I mentioned another internal threat intelligence tool called Sonaris in my recent re:Inforce keynote. Sonaris is an active defense tool that analyzes potentially harmful network traffic so that we can quickly and automatically restrict threat actors who are hunting for exploitable vulnerabilities. With MadPot, Mithra, and Sonaris in the hands of our world-class security teams, AWS is equipped with powerful, actionable threat intelligence on a scale that is only possible with AWS. This blog post covers why and how we use Sonaris behind the scenes to help protect customers, and how we know our threat intelligence is having measurable results.

AWS security innovation tackles threats with measurable results for customers at global scale

As organizations have migrated to the cloud over the last decade, threat actors have evolved their tactics to exploit environments that aren’t properly secured. In 2017, our security teams observed an increasing number of unauthorized attempts to scan (systematic examination through digital means and tools) and probe AWS customer accounts—activities conducted by threat actors who were hunting for Amazon Simple Storage Service (Amazon S3) buckets that customers unintentionally configured with public access. To help address this security issue on behalf of our customers, AWS security teams developed active defense capabilities to help detect these kinds of suspicious scanning behaviors and then restrict the actions that malicious actors might take to further improperly access a customer’s S3 bucket.

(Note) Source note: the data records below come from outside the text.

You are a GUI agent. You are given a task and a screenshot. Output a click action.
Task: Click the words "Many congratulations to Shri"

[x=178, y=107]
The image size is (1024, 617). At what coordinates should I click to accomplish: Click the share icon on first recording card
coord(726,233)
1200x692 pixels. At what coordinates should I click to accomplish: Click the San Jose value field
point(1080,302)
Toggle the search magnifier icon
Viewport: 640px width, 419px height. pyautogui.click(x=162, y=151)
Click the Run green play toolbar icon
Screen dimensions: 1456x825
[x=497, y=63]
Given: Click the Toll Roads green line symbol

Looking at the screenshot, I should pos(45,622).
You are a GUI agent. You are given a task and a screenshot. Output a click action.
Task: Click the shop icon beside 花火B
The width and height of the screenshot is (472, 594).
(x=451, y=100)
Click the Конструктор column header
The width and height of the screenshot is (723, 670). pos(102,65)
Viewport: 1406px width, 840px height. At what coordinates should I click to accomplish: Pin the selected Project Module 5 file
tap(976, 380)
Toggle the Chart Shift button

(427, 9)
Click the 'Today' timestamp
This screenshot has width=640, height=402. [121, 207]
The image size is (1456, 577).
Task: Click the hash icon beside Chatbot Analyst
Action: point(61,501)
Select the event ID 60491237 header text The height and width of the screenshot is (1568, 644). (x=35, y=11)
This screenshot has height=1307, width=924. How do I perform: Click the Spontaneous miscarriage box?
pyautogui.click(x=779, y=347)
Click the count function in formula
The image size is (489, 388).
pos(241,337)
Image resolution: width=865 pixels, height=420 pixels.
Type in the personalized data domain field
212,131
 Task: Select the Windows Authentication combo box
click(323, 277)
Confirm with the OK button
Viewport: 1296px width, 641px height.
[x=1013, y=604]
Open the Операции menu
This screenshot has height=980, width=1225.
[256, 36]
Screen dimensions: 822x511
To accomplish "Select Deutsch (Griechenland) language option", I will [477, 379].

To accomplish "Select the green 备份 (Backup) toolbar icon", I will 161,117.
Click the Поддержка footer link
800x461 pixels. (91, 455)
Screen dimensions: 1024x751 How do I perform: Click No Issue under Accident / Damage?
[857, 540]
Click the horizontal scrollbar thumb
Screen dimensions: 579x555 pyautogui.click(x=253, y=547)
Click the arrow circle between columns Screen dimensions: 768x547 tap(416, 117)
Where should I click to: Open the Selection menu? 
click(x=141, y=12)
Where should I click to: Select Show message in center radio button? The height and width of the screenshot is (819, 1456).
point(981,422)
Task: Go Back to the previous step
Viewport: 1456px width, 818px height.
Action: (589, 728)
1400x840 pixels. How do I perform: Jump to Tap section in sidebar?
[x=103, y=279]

This novel approach to a new cloud-era security challenge evolved to become the threat intelligence tool we now call Sonaris, which today identifies and automatically restricts unauthorized scanning and S3 bucket discovery within minutes at global scale. Sonaris applies security rules and algorithms to identify anomalies from over two hundred billion events each minute. Preventing opportunistic attempts from threat actors to discover and exploit misconfigurations or out-of-date software represents a significant leap forward in our security capabilities at AWS.

How do we know that the network mitigations performed by Sonaris are actually making a difference for our customers? We can compare threat activity between MadPot sensors, with and without Sonaris protections. To do this, we use MadPot to construct two separate large-scale fleets of honeypot testing groups to compare statistics for each security configuration. One group is protected by our perimeter security controls fed by Sonaris analytics, and a separate fleet receives no protection. This allows us to measure the protective coverage of hosts within the AWS network perimeter.

Findings from these split testing groups underscore the sheer volume of potential threats that Sonaris manages to thwart, and the ongoing work behind the scenes to enhance the security of AWS infrastructure. For example, across the hundreds of different types of malicious interactions that MadPot classified, Sonaris observed an 83% reduction in abuse attempts in September 2024. In the past 12 months, Sonaris denied more than 27 billion attempts to find unintentionally public S3 buckets, and prevented nearly 2.7 trillion attempts to discover vulnerable services on Amazon Elastic Compute Cloud (Amazon EC2). This protection drastically reduces risk for AWS customers.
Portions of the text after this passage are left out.